Scientific classification
- Kingdom: Plantae
- Clade: Tracheophytes
- Clade: Angiosperms
- Clade: Eudicots
- Clade: Asterids
- Order: Solanales
- Family: Solanaceae
- Genus: Solanum
- Subgenus: Solanum subg. Leptostemonum
- Section: Solanum sect. Crinitum
- Species: S. rostratum
- Binomial name: Solanum rostratum Dunal
- Synonyms: Solanum cornutum auct.

= Solanum rostratum =

- Authority: Dunal
- Conservation status: G5
- Synonyms: Solanum cornutum auct.

Species of flowering plant

Solanum rostratum is a species of nightshade (genus Solanum) that is native to the United States and northern and central Mexico. Common names include buffalobur nightshade, buffalo-bur, spiny nightshade, Colorado bur, Kansas thistle, bad woman, Mexican thistle, and Texas thistle.

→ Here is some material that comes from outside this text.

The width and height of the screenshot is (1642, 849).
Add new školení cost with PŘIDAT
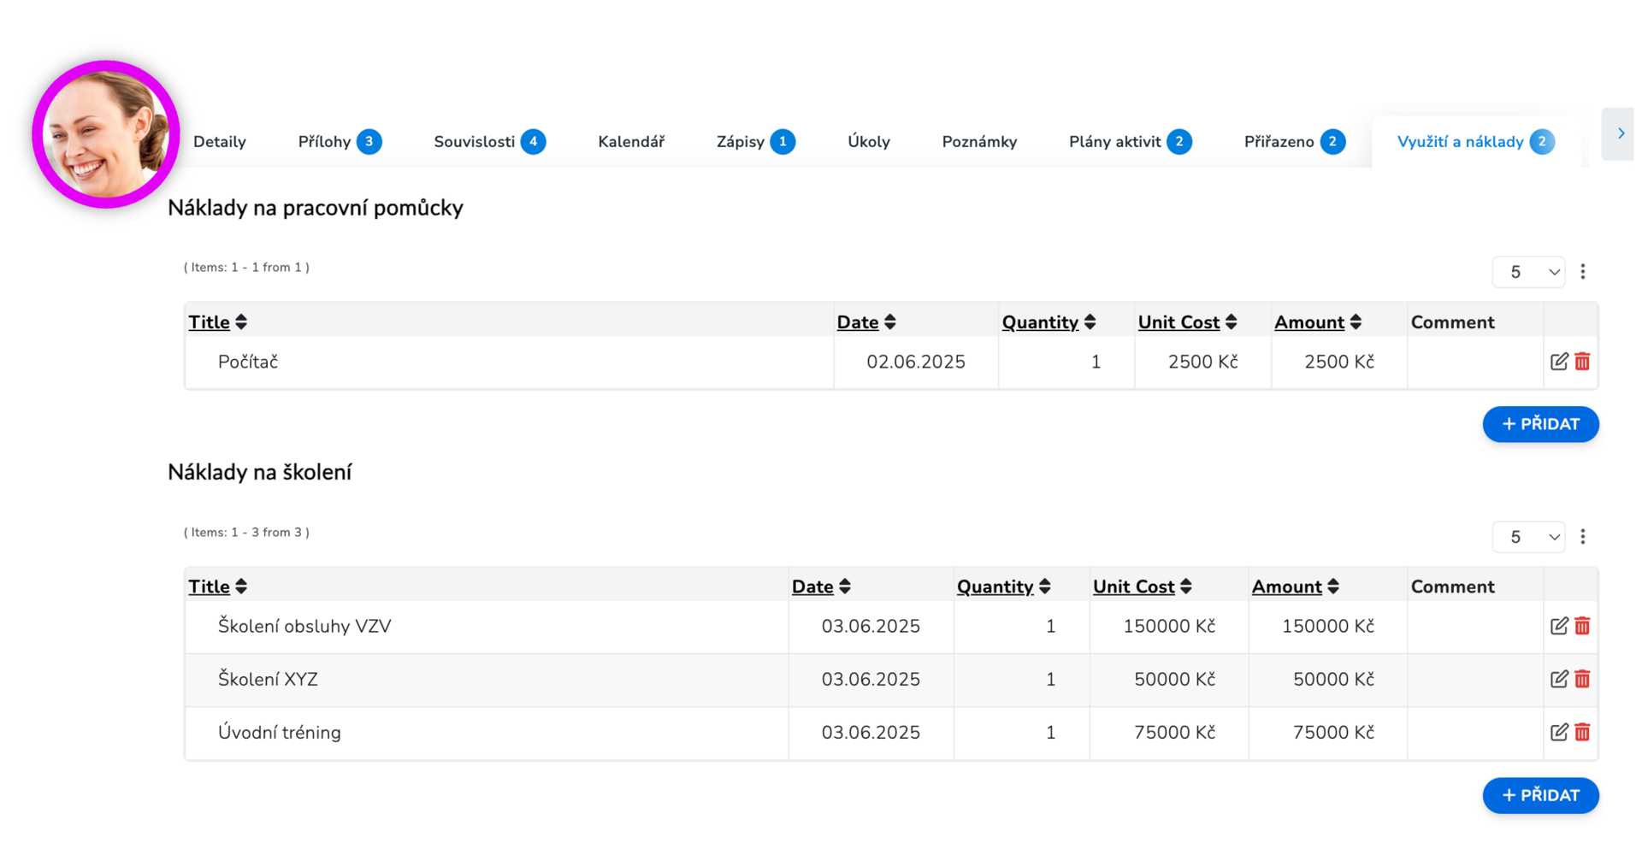1540,795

It is an annual, self-compatible herb that forms a tumbleweed. Individual plants reach 1–1.5 m tall, have once or twice pinnatified leaves (see image of leaf), and abundant spines on the stems and leaves. It produces yellow flowers with pentagonal corollas 2–3.5 cm in diameter and weakly bilaterally symmetric (see flower-closeup image). In its native range S. rostratum is pollinated by medium- to large-sized bees including bumblebees.

Solanum rostratum flowers exhibit heteranthery, i.e. they bear two sets of anthers of unequal size, possibly distinct colouration, and divergence in ecological function between pollination and feeding. The fruit, a berry, is enclosed by a prickly calyx. The seeds are released when the berries dry and dehisce (split apart) while still attached to the plant.

This species represents one of the later scientific interests of famed biologist Charles Darwin, who just over a week prior to his death had ordered seeds from a colleague in America, so as to investigate their heteranthery, a topic he was interested in.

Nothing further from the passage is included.